### Your task
Return each of the following records line for line, with no changes.

### Exercise input
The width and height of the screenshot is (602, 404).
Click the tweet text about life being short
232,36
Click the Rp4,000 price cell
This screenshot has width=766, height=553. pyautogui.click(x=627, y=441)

### Correct response
The width and height of the screenshot is (602, 404).
Click the tweet text about life being short
232,36
Click the Rp4,000 price cell
This screenshot has width=766, height=553. pyautogui.click(x=627, y=441)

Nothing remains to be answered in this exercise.